Re: [openstack-dev] [Fuel-dev] [Openstack-dev] New RA for Galera

2014-05-29 Thread Bartosz Kupidura
Hello,


Wiadomość napisana przez Vladimir Kuklin  w dniu 29 maj 
2014, o godz. 12:09:

> may be the problem is that you are using liftetime crm attributes instead of 
> 'reboot' ones. shadow/commit is used by us because we need transactional 
> behaviour in some cases. if you turn crm_shadow off, then you will experience 
> problems with multi-state resources and location/colocation/order 
> constraints. so we need to find a way to make commits transactional. there 
> are two ways:
> 1) rewrite corosync providers to use crm_diff command and apply it instead of 
> shadow commit that can swallow cluster attributes sometimes

In PoC i removed all cs_commit/cs_shadow, and looks that everything is working. 
But as you says, this can lead to problems with more complicated deployments.
This need to be verified.

> 2) store 'reboot' attributes instead of lifetime ones

I test with —lifetime forever and reboot. No difference for cs_commit/cs_shadow 
fail.

Moreover we need method to store GTID permanent (to support whole cluster 
reboot). 
If we want to stick to cs_commit/cs_shadow, we need other method to store GTID 
than crm_attribute.

> 
> 
> 
> On Thu, May 29, 2014 at 12:42 PM, Bogdan Dobrelya  
> wrote:
> On 05/27/14 16:44, Bartosz Kupidura wrote:
> > Hello,
> > Responses inline.
> >
> >
> > Wiadomość napisana przez Vladimir Kuklin  w dniu 27 
> > maj 2014, o godz. 15:12:
> >
> >> Hi, Bartosz
> >>
> >> First of all, we are using openstack-dev for such discussions.
> >>
> >> Second, there is also Percona's RA for Percona XtraDB Cluster, which looks 
> >> like pretty similar, although it is written in Perl. May be we could 
> >> derive something useful from it.

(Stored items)
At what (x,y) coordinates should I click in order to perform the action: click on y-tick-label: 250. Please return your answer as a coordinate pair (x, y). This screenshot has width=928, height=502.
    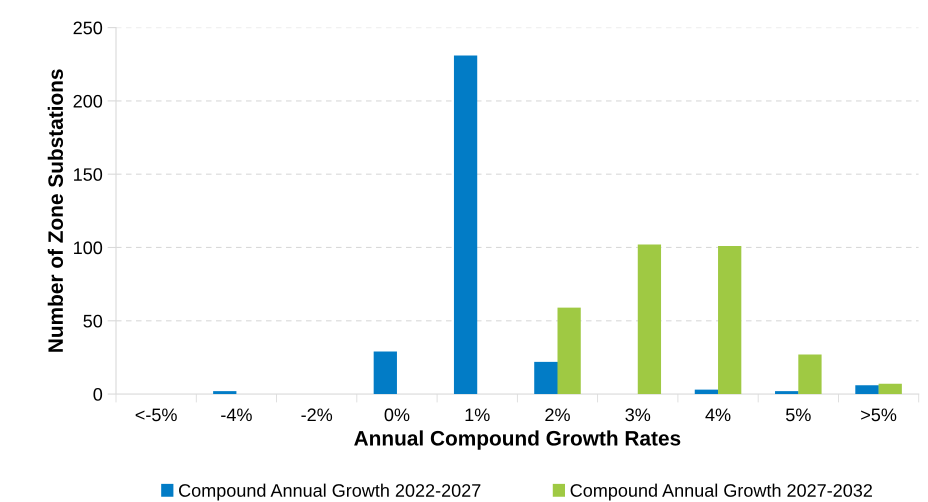
    Looking at the image, I should click on (88, 28). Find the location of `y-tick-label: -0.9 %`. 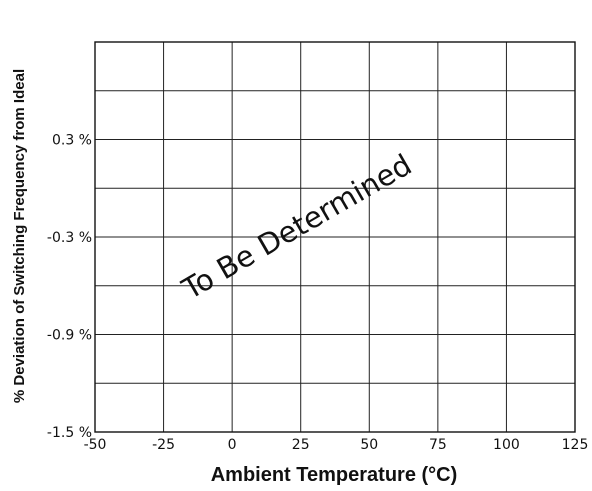

y-tick-label: -0.9 % is located at coordinates (70, 336).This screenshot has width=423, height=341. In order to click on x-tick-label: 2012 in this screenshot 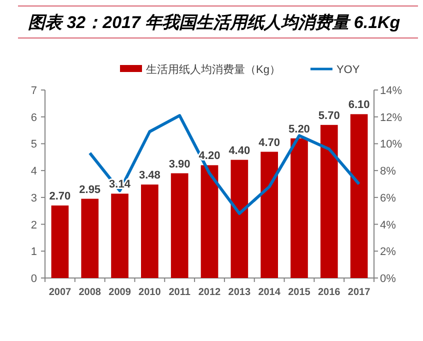, I will do `click(210, 292)`.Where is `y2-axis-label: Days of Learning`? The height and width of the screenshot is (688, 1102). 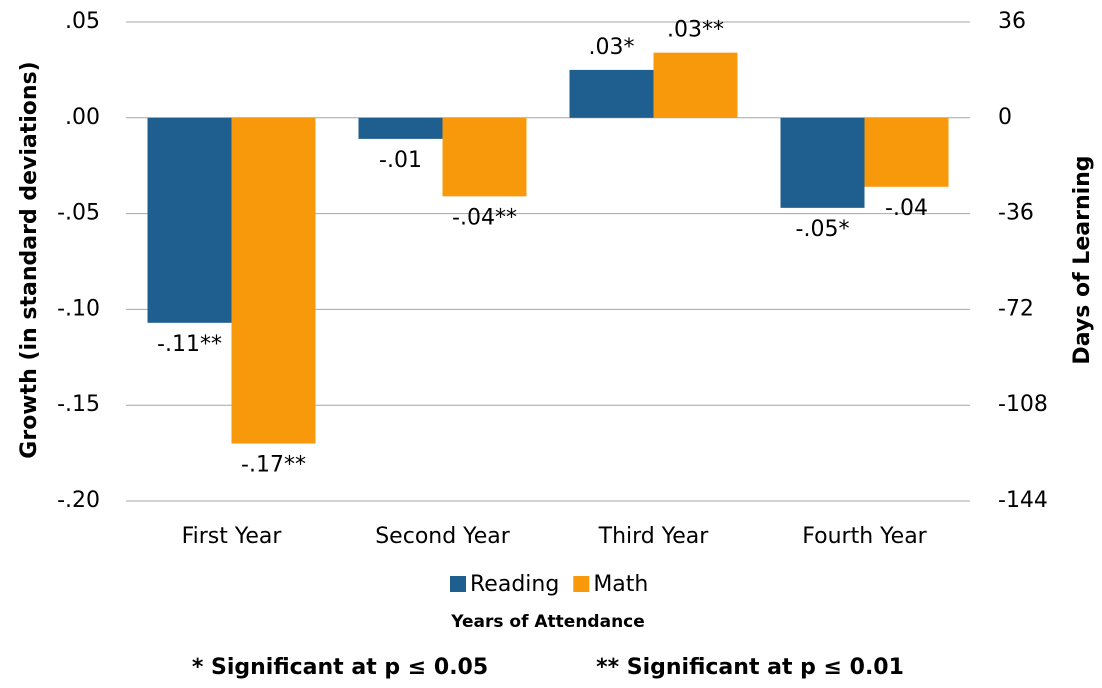 y2-axis-label: Days of Learning is located at coordinates (1082, 260). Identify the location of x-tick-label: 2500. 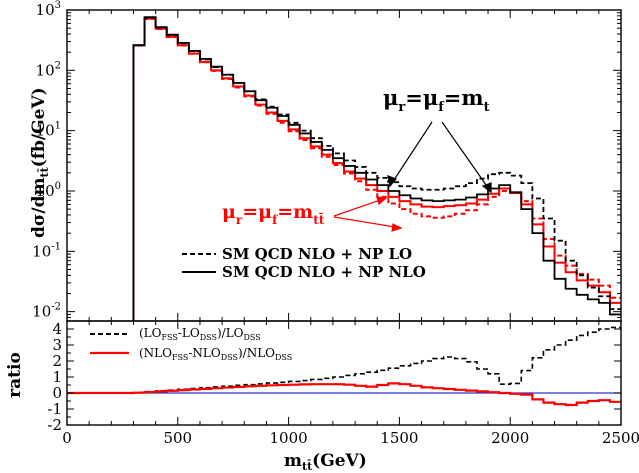
(620, 438).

### [REQUIRED ACTIONS]
**a.** In the thread, what programming language is Percona's RA for Percona XtraDB Cluster written in?
**b.** Please reproduce the part of the thread that opens with the words containing "In PoC i removed" and closes with "than crm_attribute.".
**c.** Name every person mentioned by name in the thread.
Rely only on the thread to answer.

### [ANSWERS BY ITEM]
**a.** Perl.

**b.**
In PoC i removed all cs_commit/cs_shadow, and looks that everything is working. 
But as you says, this can lead to problems with more complicated deployments.
This need to be verified.

> 2) store 'reboot' attributes instead of lifetime ones

I test with —lifetime forever and reboot. No difference for cs_commit/cs_shadow 
fail.

Moreover we need method to store GTID permanent (to support whole cluster 
reboot). 
If we want to stick to cs_commit/cs_shadow, we need other method to store GTID 
than crm_attribute.

**c.** Bartosz Kupidura, Vladimir Kuklin, Bogdan Dobrelya